Prep Time 15 minutes
Cook Time 20 minutes
Total Time 35 minutes
Servings: 4 servings

Ingredients
  

  • For the Chicken 1.5–2 lbs boneless, skinless chicken breasts (or thighs if you prefer)
  • 1 cup reduced-sugar BBQ sauce (plus more for drizzling)
  • 1 tbsp olive oil
  • 1 tsp smoked paprika
  • 1/2 tsp garlic powder
  • 1/2 tsp onion powder
  • 1/2 tsp kosher salt
  • 1/4 tsp black pepper
  • For the Bowl Base 3 cups cooked brown rice or quinoa (about 1 cup dry)
  • 1 can (15 oz) black beans, drained and rinsed
  • 1 large sweet potato, cubed
  • 1 red bell pepper, chopped
  • 1 red onion, sliced
  • 1 tbsp olive oil
  • 1/2 tsp chili powder (optional)
  • Salt and pepper to taste
  • For the Toppings 1 cup corn kernels (fresh, frozen, or canned and drained)
  • 1 avocado, sliced or diced
  • 1/2 cup chopped cilantro
  • Lime wedges
  • High-Protein BBQ Ranch Sauce 3/4 cup plain nonfat Greek yogurt
  • 2–3 tbsp reduced-sugar BBQ sauce
  • 1 tsp lemon juice or apple cider vinegar
  • 1/2 tsp dried dill or ranch seasoning
  • Pinch of salt and pepper
  • Water to thin, as needed

Method
 

  1. Cook the grains: Prepare brown rice or quinoa according to package directions. Fluff and set aside.
  2. Season the chicken: In a bowl, mix olive oil, smoked paprika, garlic powder, onion powder, salt, and pepper. Rub over the chicken. Toss with 1/2 cup BBQ sauce to coat.
  3. Roast the veggies: Heat oven to 425°F (220°C). On a sheet pan, toss sweet potato, bell pepper, and red onion with olive oil, chili powder, salt, and pepper. Roast 20–25 minutes, stirring once, until tender and slightly charred.
  4. Cook the chicken: Grill, bake, or pan-sear the chicken.
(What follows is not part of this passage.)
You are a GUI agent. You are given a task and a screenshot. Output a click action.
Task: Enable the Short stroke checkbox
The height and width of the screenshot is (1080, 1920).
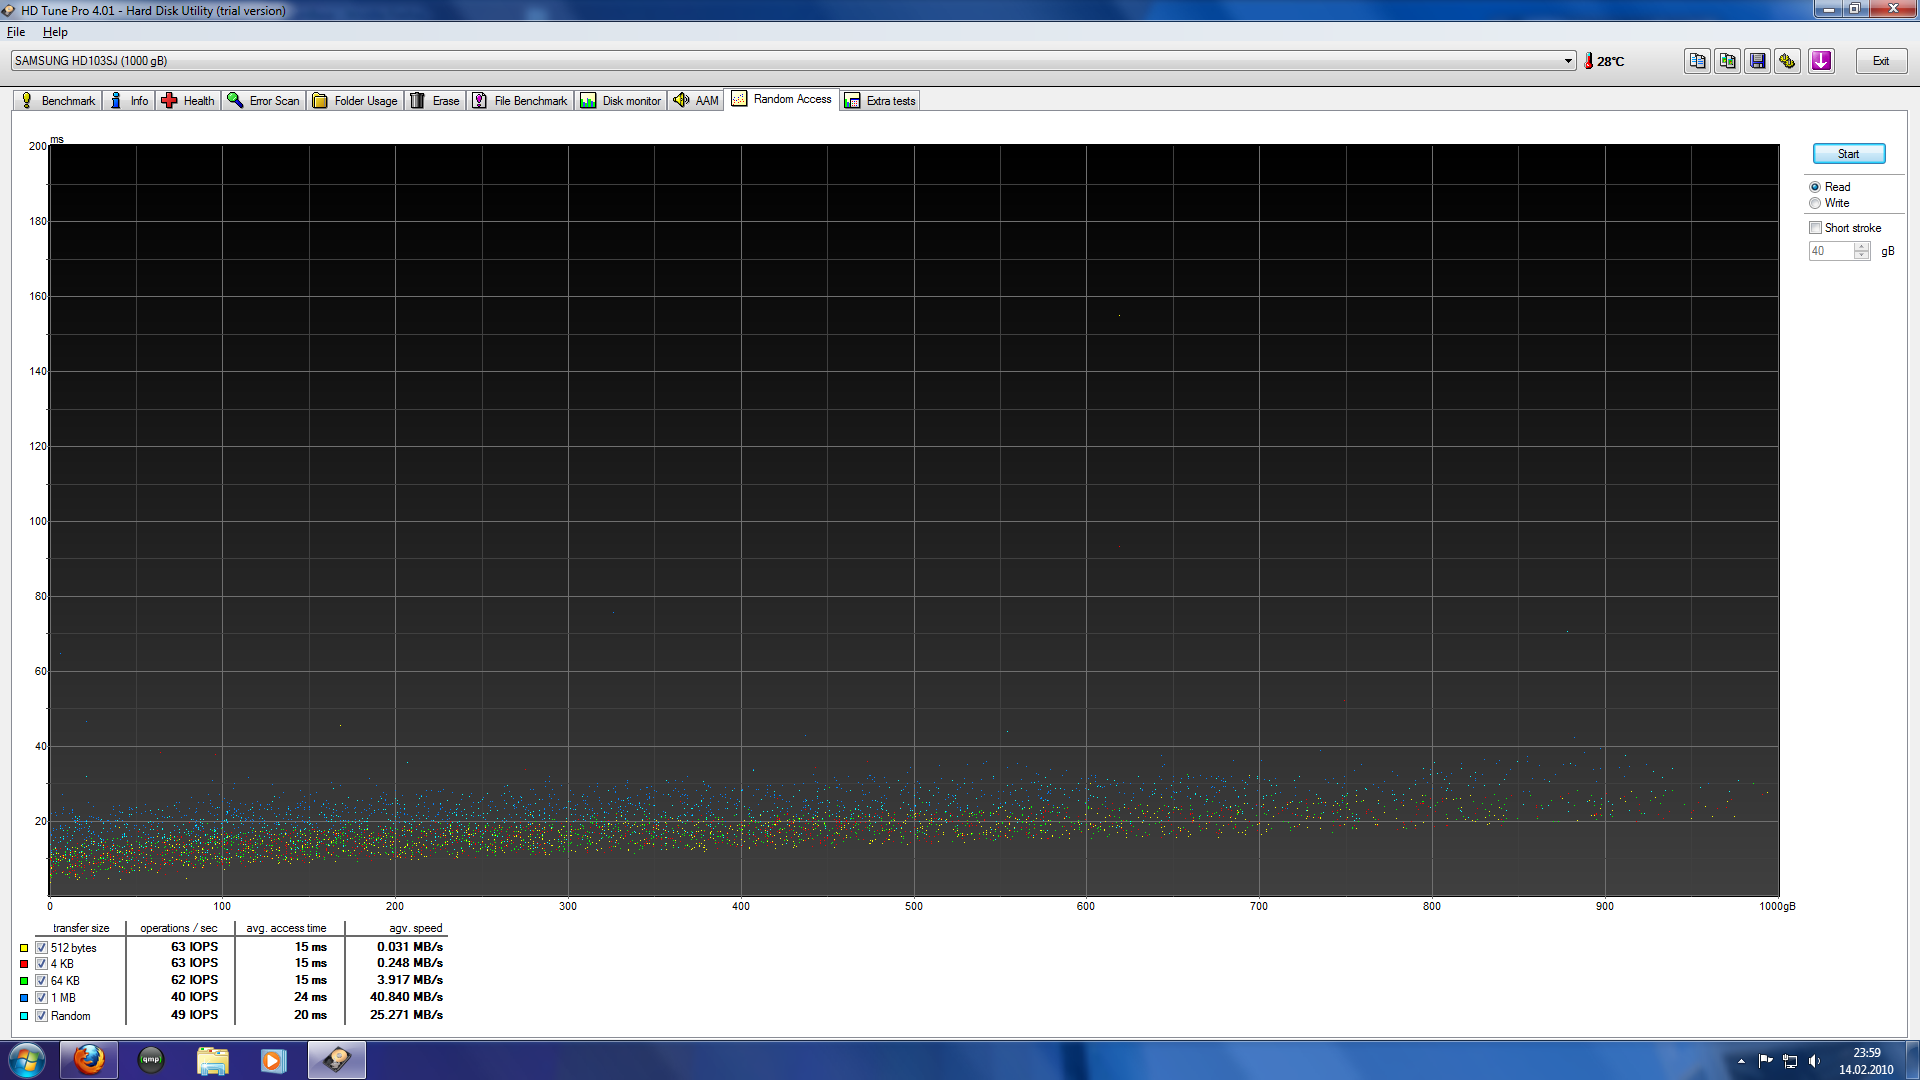pos(1815,228)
Grill: Medium-high heat, 5–7 minutes per side to 165°F (74°C).
  5. Bake: 425°F (220°C) for 18–22 minutes, depending on thickness.
  6. Pan-sear: 6–8 minutes per side on medium heat, covered as needed.
  7. Warm the beans and corn: Heat black beans and corn in a small skillet until warm. Season with a pinch of salt and pepper.
  8. Make the high-protein sauce: Stir Greek yogurt, BBQ sauce, lemon juice, dill, salt, and pepper. Add a splash of water to reach drizzle consistency.
  9. Assemble the bowls: Divide grains among bowls or meal prep containers. Top with roasted veggies, beans, corn, and BBQ chicken. Add avocado, cilantro, and a squeeze of lime. Drizzle with the BBQ ranch sauce. Add an extra stripe of BBQ sauce if you like it saucy.